DATA SUPPLIED
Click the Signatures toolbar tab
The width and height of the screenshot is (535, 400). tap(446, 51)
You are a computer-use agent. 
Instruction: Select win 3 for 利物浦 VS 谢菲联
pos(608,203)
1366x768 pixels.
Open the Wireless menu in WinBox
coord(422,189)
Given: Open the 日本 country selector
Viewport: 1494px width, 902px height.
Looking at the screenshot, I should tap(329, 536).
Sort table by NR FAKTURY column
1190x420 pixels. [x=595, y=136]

WHAT YOU NEED TO DO
The lines to set down, exactly and with both ends included, run from the one containing "Open the Wireless menu in WinBox" to the last line of the data above.

EXERCISE OUTPUT
Open the Wireless menu in WinBox
coord(422,189)
Given: Open the 日本 country selector
Viewport: 1494px width, 902px height.
Looking at the screenshot, I should tap(329, 536).
Sort table by NR FAKTURY column
1190x420 pixels. [x=595, y=136]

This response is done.